One Metallic Dessert

The Divorce
By Hans Magnus Enzenberger

At first it was an imperceptible tremor of the skin--
"Whatever you say"--where the flesh is darkest.
"What's wrong?"--Nothing. Opaque dreams
of embraces, but on the morning after
the other looks different, strangely bony.
Razor-sharp misunderstandings. "That time in Rome--"
I never said that. --Pause. Rapidly beating heart,
a kind of hate, strange. --"That's not the point."
Repetitions. Brilliantly clear the certainty:
everything is wrong from now on. Odorless, in focus
like a passport photo, this unknown person
with the tea glass at the table, eyes staring.
It is no use no use no use:
litany in the brain, a touch of nausea.
End of reproaches. Slowly the room
fills up to the ceiling with guilt.
The plaintive voice is a stranger's, but the shoes
that drop with a crash to the floor, the shoes are not.

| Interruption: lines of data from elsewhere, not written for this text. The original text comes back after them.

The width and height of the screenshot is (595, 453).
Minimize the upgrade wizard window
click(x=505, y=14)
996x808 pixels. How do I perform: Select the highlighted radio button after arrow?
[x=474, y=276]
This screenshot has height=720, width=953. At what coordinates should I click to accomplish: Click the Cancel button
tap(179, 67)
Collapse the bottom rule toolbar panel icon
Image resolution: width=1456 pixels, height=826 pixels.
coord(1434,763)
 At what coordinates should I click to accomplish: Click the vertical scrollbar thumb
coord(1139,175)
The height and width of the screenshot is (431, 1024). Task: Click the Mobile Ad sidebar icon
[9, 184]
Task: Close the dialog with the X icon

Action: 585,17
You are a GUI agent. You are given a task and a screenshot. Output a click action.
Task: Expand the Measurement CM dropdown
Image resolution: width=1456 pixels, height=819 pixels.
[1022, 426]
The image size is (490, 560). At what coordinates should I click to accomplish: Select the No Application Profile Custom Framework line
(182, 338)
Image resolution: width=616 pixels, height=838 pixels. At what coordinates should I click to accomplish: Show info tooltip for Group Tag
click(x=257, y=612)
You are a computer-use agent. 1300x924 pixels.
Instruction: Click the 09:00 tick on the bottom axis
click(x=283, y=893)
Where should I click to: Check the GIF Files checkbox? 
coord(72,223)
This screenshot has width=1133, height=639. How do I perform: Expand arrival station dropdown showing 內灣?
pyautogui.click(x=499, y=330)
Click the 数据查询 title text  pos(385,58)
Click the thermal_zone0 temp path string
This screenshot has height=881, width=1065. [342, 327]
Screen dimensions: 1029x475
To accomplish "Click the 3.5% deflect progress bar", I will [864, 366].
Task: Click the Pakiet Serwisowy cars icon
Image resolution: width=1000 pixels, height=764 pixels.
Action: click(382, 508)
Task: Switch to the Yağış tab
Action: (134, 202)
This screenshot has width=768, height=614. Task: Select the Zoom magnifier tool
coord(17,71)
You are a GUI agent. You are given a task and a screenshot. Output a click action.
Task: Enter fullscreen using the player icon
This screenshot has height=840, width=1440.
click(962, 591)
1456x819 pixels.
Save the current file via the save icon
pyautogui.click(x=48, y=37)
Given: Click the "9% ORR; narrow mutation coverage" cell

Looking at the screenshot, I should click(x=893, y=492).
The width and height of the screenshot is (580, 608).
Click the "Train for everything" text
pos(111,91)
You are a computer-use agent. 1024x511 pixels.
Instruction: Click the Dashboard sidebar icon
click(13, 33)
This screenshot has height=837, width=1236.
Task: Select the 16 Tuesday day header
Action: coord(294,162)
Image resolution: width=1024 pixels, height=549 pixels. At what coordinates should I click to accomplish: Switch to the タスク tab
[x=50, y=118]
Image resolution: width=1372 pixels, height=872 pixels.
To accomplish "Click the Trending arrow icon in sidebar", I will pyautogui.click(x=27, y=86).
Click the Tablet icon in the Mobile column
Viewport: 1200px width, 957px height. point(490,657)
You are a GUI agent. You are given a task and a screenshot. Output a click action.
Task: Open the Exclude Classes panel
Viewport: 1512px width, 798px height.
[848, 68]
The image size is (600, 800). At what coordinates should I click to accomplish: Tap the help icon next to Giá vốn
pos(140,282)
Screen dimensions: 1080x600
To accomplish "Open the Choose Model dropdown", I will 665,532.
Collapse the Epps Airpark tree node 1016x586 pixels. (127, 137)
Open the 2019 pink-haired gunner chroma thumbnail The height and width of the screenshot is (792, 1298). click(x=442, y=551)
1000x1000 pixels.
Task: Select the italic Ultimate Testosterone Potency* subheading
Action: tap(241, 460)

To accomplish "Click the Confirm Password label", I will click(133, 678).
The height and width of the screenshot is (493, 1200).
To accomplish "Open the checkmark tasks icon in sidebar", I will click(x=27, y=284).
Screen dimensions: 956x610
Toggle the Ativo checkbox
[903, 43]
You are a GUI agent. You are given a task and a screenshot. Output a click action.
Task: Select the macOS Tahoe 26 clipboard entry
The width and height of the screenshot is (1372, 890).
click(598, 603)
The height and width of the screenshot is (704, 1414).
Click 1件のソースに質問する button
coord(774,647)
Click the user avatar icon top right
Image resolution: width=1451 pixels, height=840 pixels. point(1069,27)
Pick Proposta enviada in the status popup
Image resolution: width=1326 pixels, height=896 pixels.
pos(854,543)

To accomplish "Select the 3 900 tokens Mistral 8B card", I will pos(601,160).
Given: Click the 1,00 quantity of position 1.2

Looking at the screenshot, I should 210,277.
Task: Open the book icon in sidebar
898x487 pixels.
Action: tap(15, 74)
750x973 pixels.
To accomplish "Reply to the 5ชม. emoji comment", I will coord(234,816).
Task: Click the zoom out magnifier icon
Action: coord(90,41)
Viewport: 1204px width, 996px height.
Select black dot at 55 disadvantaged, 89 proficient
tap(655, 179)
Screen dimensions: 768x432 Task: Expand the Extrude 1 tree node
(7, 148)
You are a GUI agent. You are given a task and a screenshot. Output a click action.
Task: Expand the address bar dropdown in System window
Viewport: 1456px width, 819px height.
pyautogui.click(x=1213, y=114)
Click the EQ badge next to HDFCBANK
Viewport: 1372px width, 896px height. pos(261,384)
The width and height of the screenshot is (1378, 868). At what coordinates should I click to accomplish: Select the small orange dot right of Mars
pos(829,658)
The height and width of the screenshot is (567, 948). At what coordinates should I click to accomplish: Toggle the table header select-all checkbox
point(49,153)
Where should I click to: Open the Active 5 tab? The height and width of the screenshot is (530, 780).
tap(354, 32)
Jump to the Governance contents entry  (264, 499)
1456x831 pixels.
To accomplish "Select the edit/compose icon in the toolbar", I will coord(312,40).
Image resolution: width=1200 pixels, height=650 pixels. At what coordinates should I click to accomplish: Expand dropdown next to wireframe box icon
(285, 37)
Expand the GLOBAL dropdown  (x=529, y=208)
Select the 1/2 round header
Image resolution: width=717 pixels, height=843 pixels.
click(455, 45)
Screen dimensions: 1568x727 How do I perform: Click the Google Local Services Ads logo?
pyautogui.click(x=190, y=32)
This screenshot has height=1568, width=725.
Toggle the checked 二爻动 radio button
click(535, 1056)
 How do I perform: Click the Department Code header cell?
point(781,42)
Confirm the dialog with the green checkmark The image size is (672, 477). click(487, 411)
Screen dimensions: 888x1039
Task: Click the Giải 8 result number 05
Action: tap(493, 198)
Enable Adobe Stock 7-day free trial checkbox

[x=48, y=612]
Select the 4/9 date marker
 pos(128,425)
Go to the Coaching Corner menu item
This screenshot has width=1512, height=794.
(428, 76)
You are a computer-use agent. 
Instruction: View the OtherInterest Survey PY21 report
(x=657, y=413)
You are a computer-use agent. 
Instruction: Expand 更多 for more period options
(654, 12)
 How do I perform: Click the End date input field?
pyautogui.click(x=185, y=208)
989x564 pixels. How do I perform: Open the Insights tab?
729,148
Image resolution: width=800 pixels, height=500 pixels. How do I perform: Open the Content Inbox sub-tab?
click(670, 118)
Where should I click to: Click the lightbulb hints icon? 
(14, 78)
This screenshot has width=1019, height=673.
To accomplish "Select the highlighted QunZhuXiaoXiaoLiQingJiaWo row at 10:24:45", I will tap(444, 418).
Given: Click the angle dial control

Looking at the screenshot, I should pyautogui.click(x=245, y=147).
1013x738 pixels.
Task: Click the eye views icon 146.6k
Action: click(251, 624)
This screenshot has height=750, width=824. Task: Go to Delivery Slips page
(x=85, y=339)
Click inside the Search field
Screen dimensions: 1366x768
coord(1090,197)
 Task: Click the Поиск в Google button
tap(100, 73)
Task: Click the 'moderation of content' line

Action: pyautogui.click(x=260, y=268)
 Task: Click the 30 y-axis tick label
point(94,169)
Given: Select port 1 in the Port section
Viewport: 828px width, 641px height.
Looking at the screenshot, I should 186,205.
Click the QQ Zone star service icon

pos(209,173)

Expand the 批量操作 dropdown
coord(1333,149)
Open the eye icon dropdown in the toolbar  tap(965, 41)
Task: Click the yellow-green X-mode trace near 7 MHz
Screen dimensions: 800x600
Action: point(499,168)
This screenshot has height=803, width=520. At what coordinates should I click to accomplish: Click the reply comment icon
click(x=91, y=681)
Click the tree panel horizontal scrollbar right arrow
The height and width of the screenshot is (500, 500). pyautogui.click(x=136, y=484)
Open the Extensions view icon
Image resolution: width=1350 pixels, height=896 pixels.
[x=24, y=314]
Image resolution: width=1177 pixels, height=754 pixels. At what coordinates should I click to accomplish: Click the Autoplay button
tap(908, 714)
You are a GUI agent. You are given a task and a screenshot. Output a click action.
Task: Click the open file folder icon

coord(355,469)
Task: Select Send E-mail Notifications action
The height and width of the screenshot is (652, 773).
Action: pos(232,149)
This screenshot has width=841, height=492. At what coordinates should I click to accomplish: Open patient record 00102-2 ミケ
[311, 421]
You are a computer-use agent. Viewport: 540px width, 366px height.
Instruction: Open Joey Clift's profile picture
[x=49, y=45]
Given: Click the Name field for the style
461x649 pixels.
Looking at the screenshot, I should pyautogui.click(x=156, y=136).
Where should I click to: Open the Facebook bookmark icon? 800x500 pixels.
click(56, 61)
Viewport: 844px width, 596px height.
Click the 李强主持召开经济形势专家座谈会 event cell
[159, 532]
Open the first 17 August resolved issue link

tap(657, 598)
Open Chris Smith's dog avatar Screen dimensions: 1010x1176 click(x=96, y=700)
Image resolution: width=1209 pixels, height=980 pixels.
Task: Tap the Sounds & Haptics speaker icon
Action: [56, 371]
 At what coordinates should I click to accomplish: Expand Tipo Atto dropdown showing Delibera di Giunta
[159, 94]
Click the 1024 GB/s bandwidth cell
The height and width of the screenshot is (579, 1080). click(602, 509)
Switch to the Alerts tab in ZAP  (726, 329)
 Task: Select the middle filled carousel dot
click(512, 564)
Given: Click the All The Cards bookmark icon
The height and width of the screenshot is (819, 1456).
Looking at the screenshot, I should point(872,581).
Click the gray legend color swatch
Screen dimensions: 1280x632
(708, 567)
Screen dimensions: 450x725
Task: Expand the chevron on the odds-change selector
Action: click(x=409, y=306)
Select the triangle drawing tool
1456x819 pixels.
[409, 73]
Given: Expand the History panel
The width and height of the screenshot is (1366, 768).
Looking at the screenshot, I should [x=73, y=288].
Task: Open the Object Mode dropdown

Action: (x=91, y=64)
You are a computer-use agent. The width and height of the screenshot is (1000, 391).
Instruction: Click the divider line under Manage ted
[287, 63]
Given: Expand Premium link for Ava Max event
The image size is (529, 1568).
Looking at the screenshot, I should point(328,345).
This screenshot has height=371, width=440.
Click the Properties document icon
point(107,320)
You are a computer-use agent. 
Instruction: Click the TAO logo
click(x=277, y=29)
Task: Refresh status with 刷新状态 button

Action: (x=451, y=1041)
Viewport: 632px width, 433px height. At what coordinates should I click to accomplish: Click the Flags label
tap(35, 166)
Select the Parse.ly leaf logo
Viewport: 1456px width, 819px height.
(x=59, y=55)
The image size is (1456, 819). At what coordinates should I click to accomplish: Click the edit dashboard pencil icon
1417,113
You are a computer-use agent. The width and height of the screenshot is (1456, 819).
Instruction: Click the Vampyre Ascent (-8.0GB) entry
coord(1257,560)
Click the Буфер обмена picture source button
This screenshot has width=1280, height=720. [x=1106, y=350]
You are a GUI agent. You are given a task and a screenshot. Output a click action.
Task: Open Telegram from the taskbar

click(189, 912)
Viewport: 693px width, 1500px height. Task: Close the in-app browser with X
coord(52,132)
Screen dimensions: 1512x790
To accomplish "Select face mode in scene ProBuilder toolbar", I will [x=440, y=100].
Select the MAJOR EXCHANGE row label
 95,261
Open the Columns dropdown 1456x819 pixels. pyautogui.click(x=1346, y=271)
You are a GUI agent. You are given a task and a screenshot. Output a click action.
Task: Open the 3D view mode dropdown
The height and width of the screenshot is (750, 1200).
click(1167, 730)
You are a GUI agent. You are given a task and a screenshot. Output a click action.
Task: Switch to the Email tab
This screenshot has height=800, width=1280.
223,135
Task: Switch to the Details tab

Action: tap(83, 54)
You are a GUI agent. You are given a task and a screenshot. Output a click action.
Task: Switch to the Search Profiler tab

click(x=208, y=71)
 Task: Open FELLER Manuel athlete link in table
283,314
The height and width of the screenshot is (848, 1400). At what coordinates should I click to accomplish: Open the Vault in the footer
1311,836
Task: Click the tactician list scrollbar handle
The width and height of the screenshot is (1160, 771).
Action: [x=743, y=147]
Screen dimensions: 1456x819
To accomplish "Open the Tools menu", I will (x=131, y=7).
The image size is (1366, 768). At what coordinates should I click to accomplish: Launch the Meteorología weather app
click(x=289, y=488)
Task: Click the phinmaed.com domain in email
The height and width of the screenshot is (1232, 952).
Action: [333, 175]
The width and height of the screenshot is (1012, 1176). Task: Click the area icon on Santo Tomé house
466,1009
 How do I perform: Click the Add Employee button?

The next time, in an empty restaurant,
slow motion, breadcrumbs, they talk about money,
laughing. The dessert tastes of metal.
Two untouchables. Strident rationality.
"Things could be much worse. But at night
the vindictiveness, the noiseless struggle, anonymous
like two bony barristers, two big crabs
in the water. Then the exhaustion. Slowly
the scabs peel off. Another tobacconist,
a new address. Pariahs, awfully relieved.
Shadows getting paler. Here are the papers.